Jobs

Description

8:30 am  5:30 pm

• Candidate must have bachelors degree in engineering from US institution, with 3-4+ years of experience in medical device manufacturing.
• Candidate must be able to provide sound examples of changes / impact they led/implemented with details on what, why and how.
• Experience in yield improvement and productivity improvement are preferred.

Job Description:

• Client’s Electrophysiology business is seeking a high caliber, motivated, and self driven leader to join the New Product Introduction (NPI) – Operations team at our Plymouth location. This role plays a critical part in rapidly improving manufacturing performance for recently launched catheter products and ensuring successful transfer from design to full scale manufacturing.
• The Senior Manufacturing Engineer will operate as a strong individual contributor while also leading cross functional projects involving Operations, Supply Chain, Quality, and Development teams.
• This position is responsible for yield improvement, process optimization, and technical leadership throughout product launch, stabilization, and ramp up.

What You’ll Work On

Manufacturing & Yield Improvement

• Lead yield improvement initiatives across catheter manufacturing processes, including reflow, stringing, assembly, soldering, bonding, and packaging.
• Apply structured problem solving methodologies (e.g., DMAIC, Root Cause Analysis, A3) to resolve manufacturing issues and improve process capability and robustness.
• Analyze manufacturing data to identify trends, process variation, and opportunities for cost, quality, and throughput improvements.

• Technical Leadership & Execution
• Serve as a technical subject matter expert in catheter manufacturing processes, materials, and equipment.
• Coordinate the design, procurement, build, and debugging of tooling, machinery, and test equipment.
• Support new product introductions (NPI), process scale up, and technology transfer from R&D to manufacturing.

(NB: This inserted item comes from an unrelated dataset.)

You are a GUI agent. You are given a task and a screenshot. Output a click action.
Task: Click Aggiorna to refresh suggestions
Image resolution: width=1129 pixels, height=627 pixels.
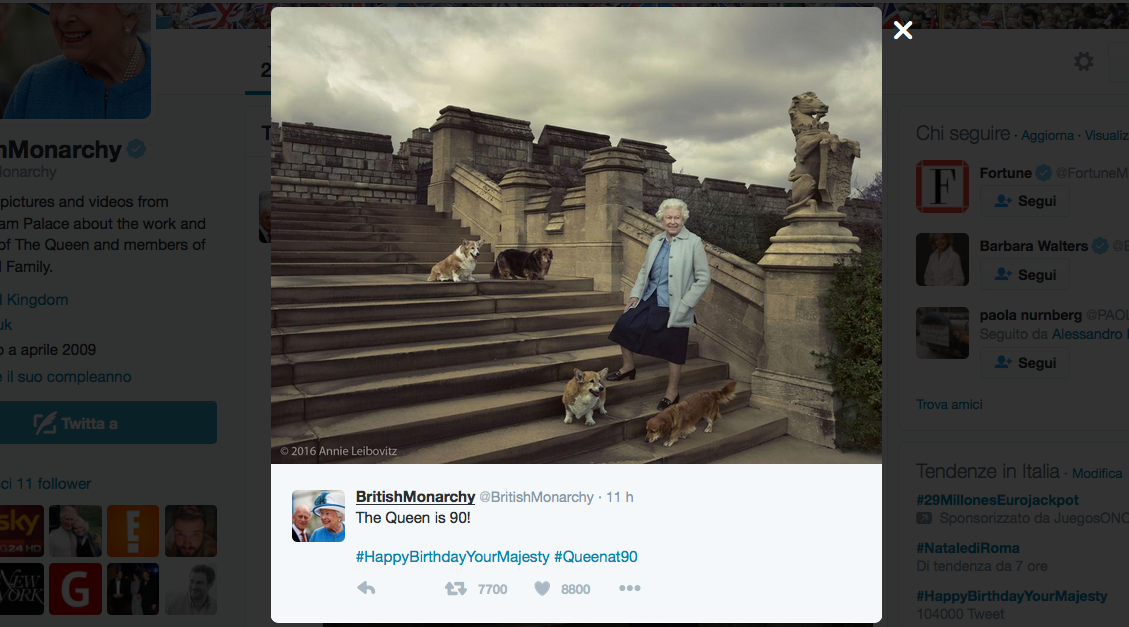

Cross Functional Collaboration

• Work collaboratively with Quality, Process Development, R&D, Supply Chain, Operations, and Regulatory teams to ensure successful launches and sustained performance.
• Ensure manufacturing processes comply with FDA, ISO 13485, GMP, and Client quality system requirements.

Coaching & Mentorship

• Provide technical guidance during investigations, process development, and continuous improvement activities.
• Mentor and coach junior engineers and technicians to strengthen problem solving skills and technical capability.
• Lead cross functional project teams and drive accountability toward key deliverables and timelines.

Individual should:

• Innovative, resourceful, and able to work with minimal direction.
• Highly organized with strong attention to detail.
• Data driven, results oriented decision maker.
• Ability to multitask and prioritize effectively in fast paced manufacturing environments.
• Strong communicator who works effectively across functions.
• Quick learner with a passion for continuous improvement and technical excellence.

Required Qualifications

• Bachelor’s degree in Mechanical, Chemical, Biomedical, or other relevant engineering discipline, or equivalent technical experience.
• Minimum 5 years of manufacturing engineering experience, with background in manufacturing or process development.
• Strong analytical, problem solving, and project management skills.
• Demonstrated leadership capability within team based environments.
• Ability to lead and motivate peers, drive change, and approach problems creatively and pragmatically.
• Ability to travel up to 25%, including international travel.

Preferred Qualifications

• Medical device manufacturing experience (required).
• Previous experience supporting NPI, pilot builds, and ramp to production environments.